Our focus is to create a dog with impeccable manners and social skills. We start by teaching obedience the day we bring them home from the breeder, which continues as we refine the dogs behavior. The goal is to have a solid foundation by about 4 to 6 months. We practice obedience, making it a standard request in our daily routine as well as within each new situation we expose your dog to. We move from shaping to formalizing commands and testing them with distractions, duration and distance. Communication is at the core of our philosophy. Being clear and consistent is key. We limit our words when giving commands. We want your dog to be clear as to what we mean when we give a command. When we say ‘come’ or ‘here’ we expect 100% response immediately.
Proofing Behavior in a Social World
6 months to young adult
Enter the teenage years – adolescence. This is the typical age when many dogs are re-homed or given up to shelters. The adolescent stage can find your sweet pup turning into a monster. That nice pup can be more mouthy and disobedient then you could ever imagine. Many owners hope their dog will outgrow undesirable behaviors. Their dog is testing what is allowed and what is not. Allowing a dog to continue rehearsing naughty acts makes changing undesirable behavior more difficult.
Peace of Mind Puppy begins training your puppy right from the breeder. We work closely socializing and exposing your dog to the world and everything he comes in contact with. We teach and guide your dog through the unpredictable adolescent stage. We encourage and reward good behavior. All of this time, work and attention to your dog ensures a wonderful companion for you to love and enjoy.
Testing in the Real World
We work to prevent any unwanted behavior by instilling boundaries and practicing obedience in high distraction areas. For example, we practice recalls when your dog is highly distracted maybe chasing something as common as a squirrel. We test and proof obedience in high traffic areas, around barking dogs, near playgrounds and within public places.
As the dog moves through the adolescent stage we continue to challenge the dog by putting it in various situations. We think of each situation as a picture. What does that look like to the dog? How does that picture change from day to day, location to location. We are striving to teach a dog how to cope in every new and different environment or situation. We are raising a dog that isn’t dependent on continuous commands that dictate what he/she should and shouldn’t do. Instead, we want a dog that can make good choices. Our top priority is to have a well-balanced dog, who will be comfortable your home.

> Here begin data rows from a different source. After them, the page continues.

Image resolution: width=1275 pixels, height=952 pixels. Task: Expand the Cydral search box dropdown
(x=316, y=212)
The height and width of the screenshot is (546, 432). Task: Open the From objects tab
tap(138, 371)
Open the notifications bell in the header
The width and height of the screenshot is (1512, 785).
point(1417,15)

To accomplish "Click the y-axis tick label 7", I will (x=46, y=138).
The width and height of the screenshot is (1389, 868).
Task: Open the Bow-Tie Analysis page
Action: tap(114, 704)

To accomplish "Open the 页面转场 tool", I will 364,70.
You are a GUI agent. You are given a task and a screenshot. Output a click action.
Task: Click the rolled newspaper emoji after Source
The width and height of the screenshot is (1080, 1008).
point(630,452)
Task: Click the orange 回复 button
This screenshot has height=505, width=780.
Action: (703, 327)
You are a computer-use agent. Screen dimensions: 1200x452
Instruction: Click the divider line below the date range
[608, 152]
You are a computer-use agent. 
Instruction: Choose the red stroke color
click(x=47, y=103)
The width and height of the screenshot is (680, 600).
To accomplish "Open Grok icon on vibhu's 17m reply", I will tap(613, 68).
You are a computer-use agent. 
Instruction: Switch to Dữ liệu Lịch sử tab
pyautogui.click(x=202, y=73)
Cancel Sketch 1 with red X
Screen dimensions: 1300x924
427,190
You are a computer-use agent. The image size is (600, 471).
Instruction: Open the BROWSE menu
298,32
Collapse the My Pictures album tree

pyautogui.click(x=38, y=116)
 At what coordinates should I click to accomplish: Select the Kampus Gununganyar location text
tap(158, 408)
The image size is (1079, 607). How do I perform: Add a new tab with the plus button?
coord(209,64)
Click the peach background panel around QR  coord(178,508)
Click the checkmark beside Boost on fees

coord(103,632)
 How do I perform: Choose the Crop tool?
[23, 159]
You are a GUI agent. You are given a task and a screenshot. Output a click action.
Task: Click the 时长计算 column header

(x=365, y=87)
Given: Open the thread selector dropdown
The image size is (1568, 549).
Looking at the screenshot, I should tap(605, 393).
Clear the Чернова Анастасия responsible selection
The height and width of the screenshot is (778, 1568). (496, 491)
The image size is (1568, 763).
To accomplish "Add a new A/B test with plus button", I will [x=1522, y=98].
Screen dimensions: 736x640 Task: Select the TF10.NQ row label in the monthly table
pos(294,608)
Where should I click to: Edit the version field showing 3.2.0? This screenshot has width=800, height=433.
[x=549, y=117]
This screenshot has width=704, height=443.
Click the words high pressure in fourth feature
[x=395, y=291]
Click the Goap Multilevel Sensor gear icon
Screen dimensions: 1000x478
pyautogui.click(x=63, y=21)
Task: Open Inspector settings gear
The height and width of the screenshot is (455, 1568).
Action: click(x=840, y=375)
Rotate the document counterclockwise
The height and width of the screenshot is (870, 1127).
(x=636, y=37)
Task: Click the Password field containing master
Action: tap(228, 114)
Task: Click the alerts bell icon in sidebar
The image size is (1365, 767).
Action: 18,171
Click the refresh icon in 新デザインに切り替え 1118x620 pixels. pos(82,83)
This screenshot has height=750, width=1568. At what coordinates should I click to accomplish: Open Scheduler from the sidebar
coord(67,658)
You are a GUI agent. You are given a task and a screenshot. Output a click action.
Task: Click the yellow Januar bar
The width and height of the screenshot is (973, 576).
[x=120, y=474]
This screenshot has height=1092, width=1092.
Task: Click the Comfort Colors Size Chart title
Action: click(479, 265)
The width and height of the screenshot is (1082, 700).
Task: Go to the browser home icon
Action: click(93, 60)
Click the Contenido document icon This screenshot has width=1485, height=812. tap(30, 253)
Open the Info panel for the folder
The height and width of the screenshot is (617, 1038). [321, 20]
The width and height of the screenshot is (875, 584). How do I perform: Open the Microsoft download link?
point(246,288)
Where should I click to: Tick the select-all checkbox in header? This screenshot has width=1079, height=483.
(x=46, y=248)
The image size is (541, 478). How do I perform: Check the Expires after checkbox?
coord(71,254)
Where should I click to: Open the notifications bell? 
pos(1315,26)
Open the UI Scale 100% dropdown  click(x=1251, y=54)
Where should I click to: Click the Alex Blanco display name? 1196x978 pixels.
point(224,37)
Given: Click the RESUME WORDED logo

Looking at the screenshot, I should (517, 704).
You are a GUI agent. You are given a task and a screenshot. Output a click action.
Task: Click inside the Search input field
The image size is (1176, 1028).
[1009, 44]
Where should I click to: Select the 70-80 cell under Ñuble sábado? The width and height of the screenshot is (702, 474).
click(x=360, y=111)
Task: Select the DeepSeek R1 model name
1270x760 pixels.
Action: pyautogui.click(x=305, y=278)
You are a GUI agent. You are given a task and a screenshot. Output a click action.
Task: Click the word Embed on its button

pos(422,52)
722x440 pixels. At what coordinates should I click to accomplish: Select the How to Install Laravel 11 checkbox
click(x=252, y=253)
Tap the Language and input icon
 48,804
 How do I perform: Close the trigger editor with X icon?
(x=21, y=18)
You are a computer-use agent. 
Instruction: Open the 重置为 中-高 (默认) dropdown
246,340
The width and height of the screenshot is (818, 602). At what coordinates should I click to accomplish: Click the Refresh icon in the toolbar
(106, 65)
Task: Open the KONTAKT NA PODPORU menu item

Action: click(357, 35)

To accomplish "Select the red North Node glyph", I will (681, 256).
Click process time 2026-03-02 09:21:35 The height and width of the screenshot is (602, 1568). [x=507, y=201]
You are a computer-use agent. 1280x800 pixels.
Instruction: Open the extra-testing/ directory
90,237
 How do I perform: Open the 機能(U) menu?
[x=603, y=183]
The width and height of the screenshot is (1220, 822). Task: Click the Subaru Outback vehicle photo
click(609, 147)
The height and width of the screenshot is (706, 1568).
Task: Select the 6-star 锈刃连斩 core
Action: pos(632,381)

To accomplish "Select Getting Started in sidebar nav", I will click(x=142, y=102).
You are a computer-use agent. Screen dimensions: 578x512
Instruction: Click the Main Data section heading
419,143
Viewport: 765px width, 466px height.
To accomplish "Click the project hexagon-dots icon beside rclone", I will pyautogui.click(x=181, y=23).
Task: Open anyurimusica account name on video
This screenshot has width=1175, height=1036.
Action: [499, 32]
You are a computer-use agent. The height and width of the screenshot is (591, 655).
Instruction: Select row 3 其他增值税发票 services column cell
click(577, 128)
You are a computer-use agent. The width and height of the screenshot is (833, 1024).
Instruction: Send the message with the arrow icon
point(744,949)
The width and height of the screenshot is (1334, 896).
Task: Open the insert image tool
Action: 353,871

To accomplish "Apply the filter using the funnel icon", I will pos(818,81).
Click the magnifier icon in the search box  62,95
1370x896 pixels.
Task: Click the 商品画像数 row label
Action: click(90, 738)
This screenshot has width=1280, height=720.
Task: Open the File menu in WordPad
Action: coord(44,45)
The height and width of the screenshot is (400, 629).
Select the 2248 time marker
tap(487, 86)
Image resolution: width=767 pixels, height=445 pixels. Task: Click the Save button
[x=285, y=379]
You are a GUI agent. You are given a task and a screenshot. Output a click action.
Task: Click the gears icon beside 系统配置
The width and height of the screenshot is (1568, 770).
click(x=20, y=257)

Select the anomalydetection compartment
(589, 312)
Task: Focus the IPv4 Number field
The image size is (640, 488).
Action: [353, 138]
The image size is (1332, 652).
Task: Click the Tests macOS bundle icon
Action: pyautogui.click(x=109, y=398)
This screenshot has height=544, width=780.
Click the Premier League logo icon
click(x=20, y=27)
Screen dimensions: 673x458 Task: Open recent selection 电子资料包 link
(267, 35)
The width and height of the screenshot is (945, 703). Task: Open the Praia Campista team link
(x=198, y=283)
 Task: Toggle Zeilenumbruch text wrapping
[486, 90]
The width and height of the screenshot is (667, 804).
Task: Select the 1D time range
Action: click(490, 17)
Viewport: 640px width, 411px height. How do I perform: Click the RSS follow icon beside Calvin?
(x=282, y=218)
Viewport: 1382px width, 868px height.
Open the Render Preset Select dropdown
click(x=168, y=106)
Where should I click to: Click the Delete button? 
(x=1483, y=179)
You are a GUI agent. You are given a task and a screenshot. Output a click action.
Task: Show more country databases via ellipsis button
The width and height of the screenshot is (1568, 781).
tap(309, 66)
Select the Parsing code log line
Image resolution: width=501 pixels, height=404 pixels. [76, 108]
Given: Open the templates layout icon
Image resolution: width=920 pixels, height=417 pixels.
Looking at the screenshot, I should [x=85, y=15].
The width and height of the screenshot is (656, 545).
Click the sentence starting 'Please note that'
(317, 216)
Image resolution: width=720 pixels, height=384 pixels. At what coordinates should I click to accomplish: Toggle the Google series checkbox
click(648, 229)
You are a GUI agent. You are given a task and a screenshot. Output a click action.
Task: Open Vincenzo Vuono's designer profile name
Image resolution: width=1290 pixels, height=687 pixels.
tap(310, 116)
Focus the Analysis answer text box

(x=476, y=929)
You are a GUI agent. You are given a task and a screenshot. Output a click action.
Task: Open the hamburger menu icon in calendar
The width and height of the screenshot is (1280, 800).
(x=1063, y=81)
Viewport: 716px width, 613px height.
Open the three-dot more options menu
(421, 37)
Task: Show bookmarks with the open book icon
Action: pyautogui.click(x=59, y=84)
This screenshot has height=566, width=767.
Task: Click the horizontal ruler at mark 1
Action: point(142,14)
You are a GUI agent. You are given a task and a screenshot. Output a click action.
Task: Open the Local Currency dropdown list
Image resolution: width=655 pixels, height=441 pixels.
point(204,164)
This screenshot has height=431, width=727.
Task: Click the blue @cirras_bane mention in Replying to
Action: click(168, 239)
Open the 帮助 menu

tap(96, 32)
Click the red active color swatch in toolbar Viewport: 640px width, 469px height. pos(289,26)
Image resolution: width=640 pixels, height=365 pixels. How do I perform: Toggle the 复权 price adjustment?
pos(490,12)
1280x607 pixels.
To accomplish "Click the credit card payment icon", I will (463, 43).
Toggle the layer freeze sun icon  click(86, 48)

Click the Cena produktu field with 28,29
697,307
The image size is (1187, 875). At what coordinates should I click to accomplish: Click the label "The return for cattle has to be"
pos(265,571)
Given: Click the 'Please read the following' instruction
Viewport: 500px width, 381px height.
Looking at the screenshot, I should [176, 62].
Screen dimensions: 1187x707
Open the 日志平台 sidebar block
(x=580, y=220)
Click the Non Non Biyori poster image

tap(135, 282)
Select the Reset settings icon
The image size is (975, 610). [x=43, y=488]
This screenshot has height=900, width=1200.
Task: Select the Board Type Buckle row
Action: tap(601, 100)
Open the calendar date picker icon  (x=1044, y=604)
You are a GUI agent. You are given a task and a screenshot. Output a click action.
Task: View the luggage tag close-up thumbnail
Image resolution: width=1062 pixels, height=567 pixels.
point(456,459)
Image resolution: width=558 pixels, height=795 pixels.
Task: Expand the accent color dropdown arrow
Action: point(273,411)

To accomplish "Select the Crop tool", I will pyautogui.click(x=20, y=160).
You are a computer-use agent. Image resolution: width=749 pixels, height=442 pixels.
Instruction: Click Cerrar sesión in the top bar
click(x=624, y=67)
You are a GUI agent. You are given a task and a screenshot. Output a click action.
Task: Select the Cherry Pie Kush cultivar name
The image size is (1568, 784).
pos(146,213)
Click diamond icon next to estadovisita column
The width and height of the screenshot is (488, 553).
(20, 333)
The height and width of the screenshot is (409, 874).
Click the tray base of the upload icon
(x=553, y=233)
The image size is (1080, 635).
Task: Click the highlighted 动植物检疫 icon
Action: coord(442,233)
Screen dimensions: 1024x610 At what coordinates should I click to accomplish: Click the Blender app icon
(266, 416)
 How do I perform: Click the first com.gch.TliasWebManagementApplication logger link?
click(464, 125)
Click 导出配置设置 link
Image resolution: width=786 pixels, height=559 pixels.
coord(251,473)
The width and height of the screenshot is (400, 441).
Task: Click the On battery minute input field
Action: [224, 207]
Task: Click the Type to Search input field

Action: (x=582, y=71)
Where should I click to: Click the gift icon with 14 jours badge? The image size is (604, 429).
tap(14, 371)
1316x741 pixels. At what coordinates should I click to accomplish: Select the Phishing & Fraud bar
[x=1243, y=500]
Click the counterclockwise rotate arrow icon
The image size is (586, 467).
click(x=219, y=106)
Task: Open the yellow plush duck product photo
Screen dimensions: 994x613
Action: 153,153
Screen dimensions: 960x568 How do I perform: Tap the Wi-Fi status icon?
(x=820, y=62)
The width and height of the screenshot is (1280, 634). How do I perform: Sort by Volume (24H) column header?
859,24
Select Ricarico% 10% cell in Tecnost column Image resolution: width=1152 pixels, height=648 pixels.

We continue to reinforce and refine good manners making good behavior a habit for the dog. Throughout this time, the dog has been living with the trainer in his or her personal home. During this time, your dog will also spend a few days and nights staying with another family member or friend. Providing this opportunity encourages your dog to continue to be confident and comfortable in new surroundings. This ensures those habits and good manners will remain when he moves on to your home.